阅读材料 —
+---+

白军鹏
(东北师范大学文学院)
北京赏心斋藏一面汉镜,著录于王纲怀《莽式铭文镜》一文[1],据王文知扬州汉唐古城遗址亦出土有与之相同一面铜镜。赏心斋所藏之铭文如下:
令名之纪七言止,湅治铜华去恶宰,铸成错刀天下喜,安汉保真世毋有,长乐日进宜孙子。
关于首句的“止”字,未见有学者进行解释,王文亦未言及其当作何解,大概是读如字了。陈介祺旧藏铜镜中有两面可名为“桼言镜”者,著录于《国家图书馆藏陈介祺藏古拓本选编·铜镜卷》其铭文分别为:
(1)桼言[2]之始自有纪,湅治铜锡去其宰,辟除不羊宜古市,长保二亲利孙子[3]。
(2)桼言之纪从竟始,湅治铜锡去其宰,以之为竟宜孙子,长保二亲乐毋□,寿敝金石西王母,常安作[4]。
王氏三槐堂自藏铜镜中亦有与之类似的铭文:
桼言之纪从镜始,仓龙在左虎在右,辟去不羊宜古市,长保二亲□□□,寿□金石□王母[5]。
此外,就我们所见,与之铭文近似的汉镜尚有数例,本文不一一列举。
镜铭“桼”即“七”,汉镜铭文中以“桼”代“七”之例甚多,段玉裁在《说文解字注》中已言“汉人多假桼为七”。并举《史记》“桼始”《尚书大传》及《汉书·律历志》作“七始”为证[6]。又《墨子·贵义》“夕见漆十士”,《艺文类聚》引“漆”作“七”。簠斋藏镜(2)中“毋”后一字阙释,观拓本,此字亦模糊不清,依汉镜铭文通例,此处当为“事”字,此姑阙之。而“羊”当读为“祥”,“竟”当读为“镜”,已是共识,无需赘言。三槐堂藏镜中“长保二亲”后据文例当为“利孙子”或“宜孙子”,“寿”后一字当为“敝”或“如”,“石”后一字当为“西”或“先”,这些当均无异议。
可以看出,簠斋所藏之镜铭与赏心斋所藏之镜铭是很接近的,如二者均言“湅治××去×宰”,而包括三槐堂藏镜在内,几面镜铭亦均言“宜孙子”或“利孙子”,首句亦均有“桼言(七言)”、“纪”等。据此,我们认为赏心斋所藏镜铭首句之“止”当读为“始”。古音“止”为章母之部字,“始”为书母之部字。二字韵部同,而声母同为舌上音,音近可通。“臺”与“台”的关系是很密切的,《吕氏春秋·任数》“向者,煤炱入甑中,”《文选》陆机《君子行》李注引高注:“炱读作臺。”而古文字中“臺”上部所从经常被改为“止”,实则是从“止”声,如“侯马盟书”中“台”作。说明“止”与“台”是可通的,而“始”从“台”声。因此,“止”与“始”可相通假。
又《孟子·梁惠王下》“汤一争,自葛始,”《初学记· 帝部》引“始”作“载”。《春秋· 僖公五年》“会王世子于首止”,《公羊传》及《谷梁传》“首止”均作“首戴”。“戴”与“载”声符相同,这也间接说明“止”与“始”没有问题是可以通假的。

+---+

输入条目 —
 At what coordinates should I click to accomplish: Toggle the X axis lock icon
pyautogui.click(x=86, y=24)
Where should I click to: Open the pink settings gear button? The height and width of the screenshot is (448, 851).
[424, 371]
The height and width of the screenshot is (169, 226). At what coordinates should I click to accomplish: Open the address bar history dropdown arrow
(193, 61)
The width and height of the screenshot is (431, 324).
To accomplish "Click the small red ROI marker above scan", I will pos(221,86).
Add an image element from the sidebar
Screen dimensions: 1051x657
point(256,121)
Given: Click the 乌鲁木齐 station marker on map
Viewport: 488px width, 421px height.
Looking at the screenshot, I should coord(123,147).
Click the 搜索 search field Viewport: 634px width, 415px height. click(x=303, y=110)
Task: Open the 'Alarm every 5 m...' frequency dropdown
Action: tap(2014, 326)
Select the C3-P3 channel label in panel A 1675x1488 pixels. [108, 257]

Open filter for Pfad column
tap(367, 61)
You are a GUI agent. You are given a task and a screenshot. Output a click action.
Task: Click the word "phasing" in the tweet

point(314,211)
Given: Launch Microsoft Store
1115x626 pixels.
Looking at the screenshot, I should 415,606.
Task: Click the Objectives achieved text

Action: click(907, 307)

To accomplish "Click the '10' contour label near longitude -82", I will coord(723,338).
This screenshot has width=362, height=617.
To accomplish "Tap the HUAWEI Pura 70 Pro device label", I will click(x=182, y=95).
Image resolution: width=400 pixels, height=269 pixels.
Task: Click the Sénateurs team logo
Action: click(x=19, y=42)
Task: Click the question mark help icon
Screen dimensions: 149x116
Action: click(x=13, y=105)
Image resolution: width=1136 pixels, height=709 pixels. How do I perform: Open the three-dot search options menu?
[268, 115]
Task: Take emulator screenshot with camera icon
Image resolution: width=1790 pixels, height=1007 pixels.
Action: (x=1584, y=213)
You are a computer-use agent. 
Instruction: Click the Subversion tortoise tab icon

+---+

任务目标 1 —
据阅读材料,作者认为赏心斋所藏镜铭首句中的“止”字应读为哪个字?
任务目标 2 —
请将条目中从包含“The height and width of the screenshot is (169, 226).”的那一行开始、到包含“Action: tap(2014, 326)”的那一行结束的各行排成编号列表,空行略去。

参考答案 1 —
应读为“始”。

参考答案 2 —
1. The height and width of the screenshot is (169, 226). At what coordinates should I click to accomplish: Open the address bar history dropdown arrow
2. (193, 61)
3. The width and height of the screenshot is (431, 324).
4. To accomplish "Click the small red ROI marker above scan", I will pos(221,86).
5. Add an image element from the sidebar
6. Screen dimensions: 1051x657
7. point(256,121)
8. Given: Click the 乌鲁木齐 station marker on map
9. Viewport: 488px width, 421px height.
10. Looking at the screenshot, I should coord(123,147).
11. Click the 搜索 search field Viewport: 634px width, 415px height. click(x=303, y=110)
12. Task: Open the 'Alarm every 5 m...' frequency dropdown
13. Action: tap(2014, 326)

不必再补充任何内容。